__PROBLEM DETAILS__.
Within the data that follows, set down exactly the lines from the one containing "Click the destory-method input field" through the one containing "Select the AC", both ends included.

++++ EXTRACTED RECORDS

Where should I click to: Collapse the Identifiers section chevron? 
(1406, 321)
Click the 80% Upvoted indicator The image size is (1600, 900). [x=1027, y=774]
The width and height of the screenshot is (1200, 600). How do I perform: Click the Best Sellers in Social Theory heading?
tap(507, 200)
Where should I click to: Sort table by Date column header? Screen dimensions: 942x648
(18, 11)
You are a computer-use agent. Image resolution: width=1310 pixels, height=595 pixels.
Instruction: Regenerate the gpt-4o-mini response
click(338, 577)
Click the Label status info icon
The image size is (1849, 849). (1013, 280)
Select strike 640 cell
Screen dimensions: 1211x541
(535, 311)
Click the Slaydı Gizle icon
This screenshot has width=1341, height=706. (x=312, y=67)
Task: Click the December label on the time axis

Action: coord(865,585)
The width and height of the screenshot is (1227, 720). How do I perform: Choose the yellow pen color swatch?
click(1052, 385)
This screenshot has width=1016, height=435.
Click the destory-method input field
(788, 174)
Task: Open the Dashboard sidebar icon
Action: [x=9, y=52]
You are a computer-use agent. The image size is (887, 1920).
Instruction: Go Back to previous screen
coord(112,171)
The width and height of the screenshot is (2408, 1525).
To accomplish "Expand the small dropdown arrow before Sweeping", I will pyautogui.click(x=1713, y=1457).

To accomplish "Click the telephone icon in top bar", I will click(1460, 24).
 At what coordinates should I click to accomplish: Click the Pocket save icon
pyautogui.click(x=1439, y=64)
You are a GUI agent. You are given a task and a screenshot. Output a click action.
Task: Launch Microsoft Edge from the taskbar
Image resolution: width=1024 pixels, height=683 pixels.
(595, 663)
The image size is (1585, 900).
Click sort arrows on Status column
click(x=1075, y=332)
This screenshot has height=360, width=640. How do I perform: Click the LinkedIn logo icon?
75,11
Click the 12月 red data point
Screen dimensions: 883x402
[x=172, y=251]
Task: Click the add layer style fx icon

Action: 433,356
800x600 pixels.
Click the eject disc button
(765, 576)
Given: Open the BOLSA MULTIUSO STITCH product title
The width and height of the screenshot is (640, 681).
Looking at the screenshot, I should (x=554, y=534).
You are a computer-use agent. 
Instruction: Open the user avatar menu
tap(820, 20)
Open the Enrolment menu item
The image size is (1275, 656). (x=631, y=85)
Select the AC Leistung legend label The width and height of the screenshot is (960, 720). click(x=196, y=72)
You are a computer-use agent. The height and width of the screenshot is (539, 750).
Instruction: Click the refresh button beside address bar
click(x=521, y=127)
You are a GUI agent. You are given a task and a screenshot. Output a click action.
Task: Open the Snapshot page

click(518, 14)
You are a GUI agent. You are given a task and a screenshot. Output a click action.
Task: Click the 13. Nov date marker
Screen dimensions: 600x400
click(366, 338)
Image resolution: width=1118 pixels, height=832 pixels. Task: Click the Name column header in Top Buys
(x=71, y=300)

++++++++

__THE ANSWER__.
Click the destory-method input field
(788, 174)
Task: Open the Dashboard sidebar icon
Action: [x=9, y=52]
You are a computer-use agent. The image size is (887, 1920).
Instruction: Go Back to previous screen
coord(112,171)
The width and height of the screenshot is (2408, 1525).
To accomplish "Expand the small dropdown arrow before Sweeping", I will pyautogui.click(x=1713, y=1457).

To accomplish "Click the telephone icon in top bar", I will click(1460, 24).
 At what coordinates should I click to accomplish: Click the Pocket save icon
pyautogui.click(x=1439, y=64)
You are a GUI agent. You are given a task and a screenshot. Output a click action.
Task: Launch Microsoft Edge from the taskbar
Image resolution: width=1024 pixels, height=683 pixels.
(595, 663)
The image size is (1585, 900).
Click sort arrows on Status column
click(x=1075, y=332)
This screenshot has height=360, width=640. How do I perform: Click the LinkedIn logo icon?
75,11
Click the 12月 red data point
Screen dimensions: 883x402
[x=172, y=251]
Task: Click the add layer style fx icon

Action: 433,356
800x600 pixels.
Click the eject disc button
(765, 576)
Given: Open the BOLSA MULTIUSO STITCH product title
The width and height of the screenshot is (640, 681).
Looking at the screenshot, I should (x=554, y=534).
You are a computer-use agent. 
Instruction: Open the user avatar menu
tap(820, 20)
Open the Enrolment menu item
The image size is (1275, 656). (x=631, y=85)
Select the AC Leistung legend label The width and height of the screenshot is (960, 720). click(x=196, y=72)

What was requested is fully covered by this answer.